英国獣医師会・会長ショーン・ウェンズリー氏の発言『犬を飼いたいと思っている人は、短頭犬が目、脊椎、呼吸困難など多くの健康問題を抱えていることを知っておかなくてはなりません。短頭犬ではなく、より健康な犬種・雑種を飼うことを強くお薦めします』
これがBBCニュースやガーディアン紙など、イギリスの主要メディアで取り上げられ衝撃を持って受け止められています。
イギリスはブルドッグを生み出し、政変に荒れる中国から命がけで持ち出して血統を繋いだペキニーズなど、”鼻ぺちゃ犬”の本家とも言えるお土地柄です。
その国の獣医師協会や獣医師たち、犬種標準を設定しているザ・ケンネルクラブまでもが、警鐘を鳴らしているのです。
確かに、50年ほど前のパグの写真を見たことがありますが、今ほど鼻がつぶれていません。
一見すると、パグと何かのミックス犬かと思えるほどです。
容貌を重視したブリーディングによって、重い呼吸困難に陥り、外科手術を必要とすることも稀ではないそうです。また独特の頭蓋骨や喉の形状で食事が困難なことも見られるとのこと。
これは『短頭犬の人気が高まることで、より犬を苦しめている』と獣医師協会が言うように、非常に深刻な問題です。
急増している短頭犬・短頭猫の健康被害を何とかすべきだと考える獣医師や動物看護士の署名も12,000名以上になり、多くの議論を呼んでいます。
また『短頭犬の呼吸音がおかしいことを”特徴”と捉え、問題視しないのは、飼い主だけではなく、獣医師にも多い』との指摘もあり、専門機関を設けることで、少しでも今いる犬たちの健康に寄与し、今後の啓発にもつなげていくことを目標としているようです。
大変愛らしい”鼻ぺちゃ犬”。
性格的にも陽気で、愛嬌のある子が多いのですが、その陰で体が辛い毎日を送っているかもしれないと考えると複雑な思いがします。

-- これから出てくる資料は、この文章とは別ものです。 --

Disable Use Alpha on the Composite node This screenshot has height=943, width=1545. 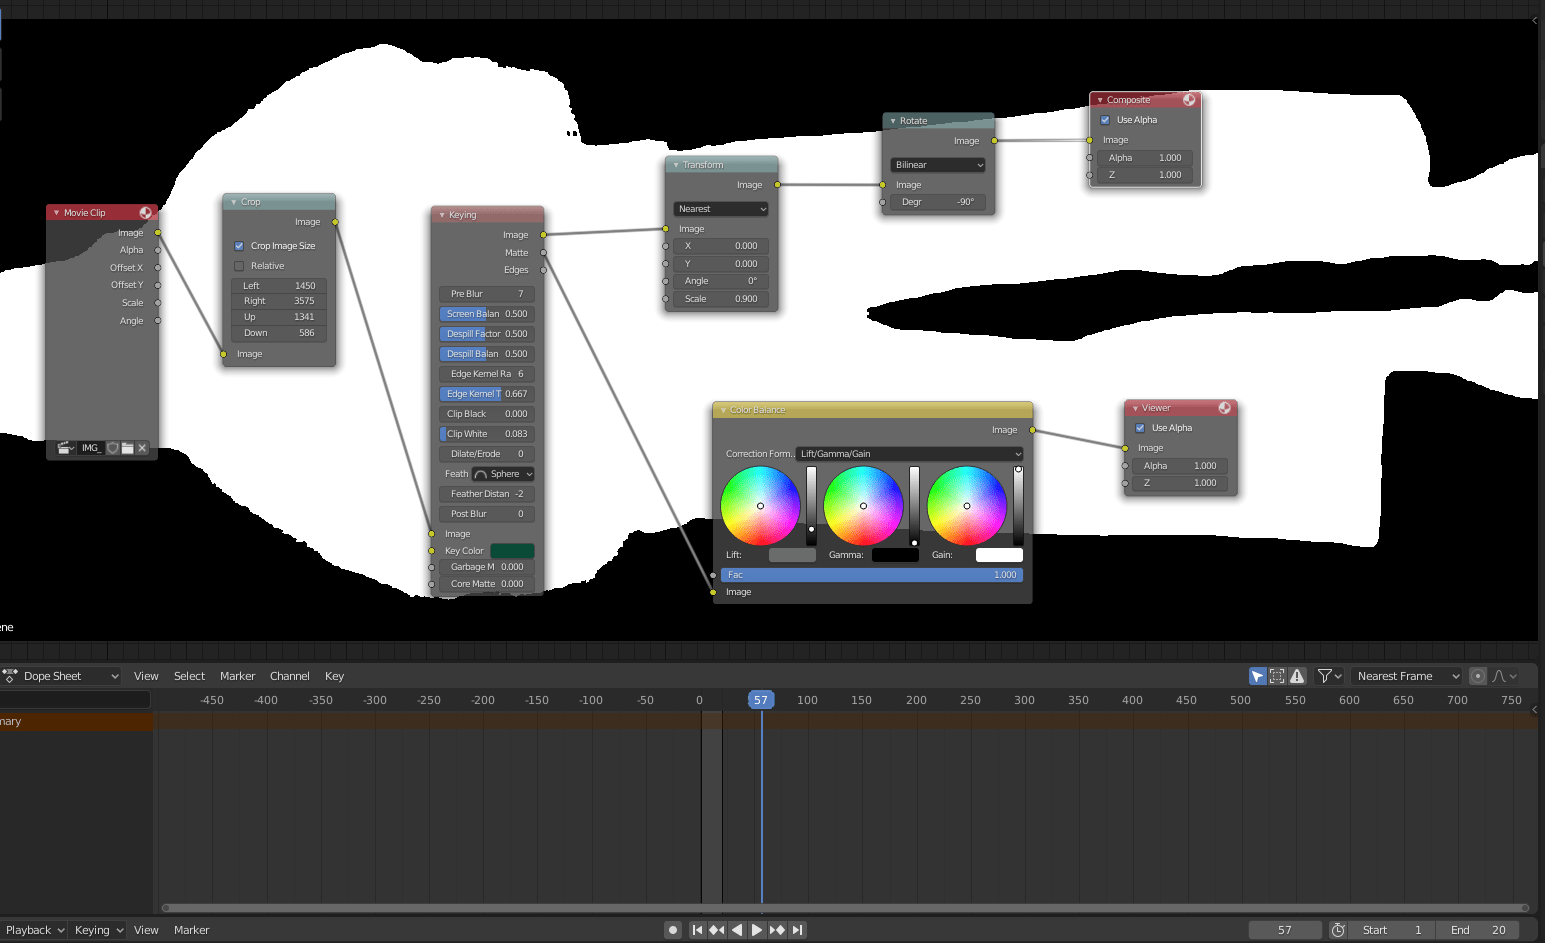click(x=1105, y=119)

何事も、”行き過ぎ”は戒めなければならないでしょう。
そして獣医師協会は「短頭犬を飼いたいと考えている方は信頼できる獣医に相談して欲しい」とも言っています。
すでに短頭犬を飼っている方も、定期的に獣医師に健康チェックをしてもらうことで、健やかなドッグライフが送れると思います。
そして短頭犬に限らず、パートナー達の小さな体調の変化を見つけられるのは飼い主さんです。
かと言って神経質になりすぎるより、信頼できる獣医師と出会うことが飼い主さんにとって、何より本犬・本猫?!にとって望ましい環境かもしれません。